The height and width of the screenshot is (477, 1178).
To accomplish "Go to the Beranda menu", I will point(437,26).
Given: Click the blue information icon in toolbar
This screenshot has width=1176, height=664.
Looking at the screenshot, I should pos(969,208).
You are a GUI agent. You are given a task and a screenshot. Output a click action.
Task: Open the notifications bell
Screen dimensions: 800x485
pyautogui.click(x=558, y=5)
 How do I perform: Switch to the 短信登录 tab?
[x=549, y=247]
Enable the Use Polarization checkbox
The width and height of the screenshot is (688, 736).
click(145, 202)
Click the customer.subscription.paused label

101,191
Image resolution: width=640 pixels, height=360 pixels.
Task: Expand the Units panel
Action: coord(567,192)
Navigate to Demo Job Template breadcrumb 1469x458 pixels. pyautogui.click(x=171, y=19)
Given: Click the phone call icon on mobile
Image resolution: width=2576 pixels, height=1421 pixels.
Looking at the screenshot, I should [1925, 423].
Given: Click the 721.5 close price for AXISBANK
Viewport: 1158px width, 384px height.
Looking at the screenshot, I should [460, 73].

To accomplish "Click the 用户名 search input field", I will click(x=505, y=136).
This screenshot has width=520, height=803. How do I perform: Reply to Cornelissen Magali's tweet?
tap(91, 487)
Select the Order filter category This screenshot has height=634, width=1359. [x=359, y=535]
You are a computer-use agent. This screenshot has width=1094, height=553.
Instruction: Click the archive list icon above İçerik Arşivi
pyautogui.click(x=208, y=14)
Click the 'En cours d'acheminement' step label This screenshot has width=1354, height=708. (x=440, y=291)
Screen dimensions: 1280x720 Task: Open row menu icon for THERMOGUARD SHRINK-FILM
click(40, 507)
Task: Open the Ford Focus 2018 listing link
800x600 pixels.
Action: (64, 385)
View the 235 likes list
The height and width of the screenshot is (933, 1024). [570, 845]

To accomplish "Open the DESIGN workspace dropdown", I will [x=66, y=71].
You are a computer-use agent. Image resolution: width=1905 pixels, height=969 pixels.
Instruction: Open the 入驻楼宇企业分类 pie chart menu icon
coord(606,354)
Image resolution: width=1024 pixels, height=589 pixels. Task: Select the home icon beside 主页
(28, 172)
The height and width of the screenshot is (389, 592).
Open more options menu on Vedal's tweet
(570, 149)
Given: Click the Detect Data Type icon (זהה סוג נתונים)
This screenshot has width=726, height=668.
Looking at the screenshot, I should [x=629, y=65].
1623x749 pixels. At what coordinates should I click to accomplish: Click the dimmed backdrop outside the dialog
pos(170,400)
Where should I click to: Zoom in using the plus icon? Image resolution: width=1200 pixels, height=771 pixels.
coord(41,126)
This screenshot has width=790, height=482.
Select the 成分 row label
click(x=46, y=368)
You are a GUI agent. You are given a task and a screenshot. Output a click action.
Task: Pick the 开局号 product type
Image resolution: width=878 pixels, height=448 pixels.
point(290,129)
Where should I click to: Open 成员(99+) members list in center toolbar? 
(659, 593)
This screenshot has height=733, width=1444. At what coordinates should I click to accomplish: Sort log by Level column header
------------
### YOUR OBJECTIVE
Your answer should be the material, retyped exactly as written.

### RESULT FOR THIS TASK
The height and width of the screenshot is (477, 1178).
To accomplish "Go to the Beranda menu", I will point(437,26).
Given: Click the blue information icon in toolbar
This screenshot has width=1176, height=664.
Looking at the screenshot, I should pos(969,208).
You are a GUI agent. You are given a task and a screenshot. Output a click action.
Task: Open the notifications bell
Screen dimensions: 800x485
pyautogui.click(x=558, y=5)
 How do I perform: Switch to the 短信登录 tab?
[x=549, y=247]
Enable the Use Polarization checkbox
The width and height of the screenshot is (688, 736).
click(145, 202)
Click the customer.subscription.paused label

101,191
Image resolution: width=640 pixels, height=360 pixels.
Task: Expand the Units panel
Action: coord(567,192)
Navigate to Demo Job Template breadcrumb 1469x458 pixels. pyautogui.click(x=171, y=19)
Given: Click the phone call icon on mobile
Image resolution: width=2576 pixels, height=1421 pixels.
Looking at the screenshot, I should [1925, 423].
Given: Click the 721.5 close price for AXISBANK
Viewport: 1158px width, 384px height.
Looking at the screenshot, I should [460, 73].

To accomplish "Click the 用户名 search input field", I will click(x=505, y=136).
This screenshot has width=520, height=803. How do I perform: Reply to Cornelissen Magali's tweet?
tap(91, 487)
Select the Order filter category This screenshot has height=634, width=1359. [x=359, y=535]
You are a computer-use agent. This screenshot has width=1094, height=553.
Instruction: Click the archive list icon above İçerik Arşivi
pyautogui.click(x=208, y=14)
Click the 'En cours d'acheminement' step label This screenshot has width=1354, height=708. (x=440, y=291)
Screen dimensions: 1280x720 Task: Open row menu icon for THERMOGUARD SHRINK-FILM
click(40, 507)
Task: Open the Ford Focus 2018 listing link
800x600 pixels.
Action: (64, 385)
View the 235 likes list
The height and width of the screenshot is (933, 1024). [570, 845]

To accomplish "Open the DESIGN workspace dropdown", I will [x=66, y=71].
You are a computer-use agent. Image resolution: width=1905 pixels, height=969 pixels.
Instruction: Open the 入驻楼宇企业分类 pie chart menu icon
coord(606,354)
Image resolution: width=1024 pixels, height=589 pixels. Task: Select the home icon beside 主页
(28, 172)
The height and width of the screenshot is (389, 592).
Open more options menu on Vedal's tweet
(570, 149)
Given: Click the Detect Data Type icon (זהה סוג נתונים)
This screenshot has width=726, height=668.
Looking at the screenshot, I should [x=629, y=65].
1623x749 pixels. At what coordinates should I click to accomplish: Click the dimmed backdrop outside the dialog
pos(170,400)
Where should I click to: Zoom in using the plus icon? Image resolution: width=1200 pixels, height=771 pixels.
coord(41,126)
This screenshot has width=790, height=482.
Select the 成分 row label
click(x=46, y=368)
You are a GUI agent. You are given a task and a screenshot. Output a click action.
Task: Pick the 开局号 product type
Image resolution: width=878 pixels, height=448 pixels.
point(290,129)
Where should I click to: Open 成员(99+) members list in center toolbar? 
(659, 593)
This screenshot has height=733, width=1444. At what coordinates should I click to accomplish: Sort log by Level column header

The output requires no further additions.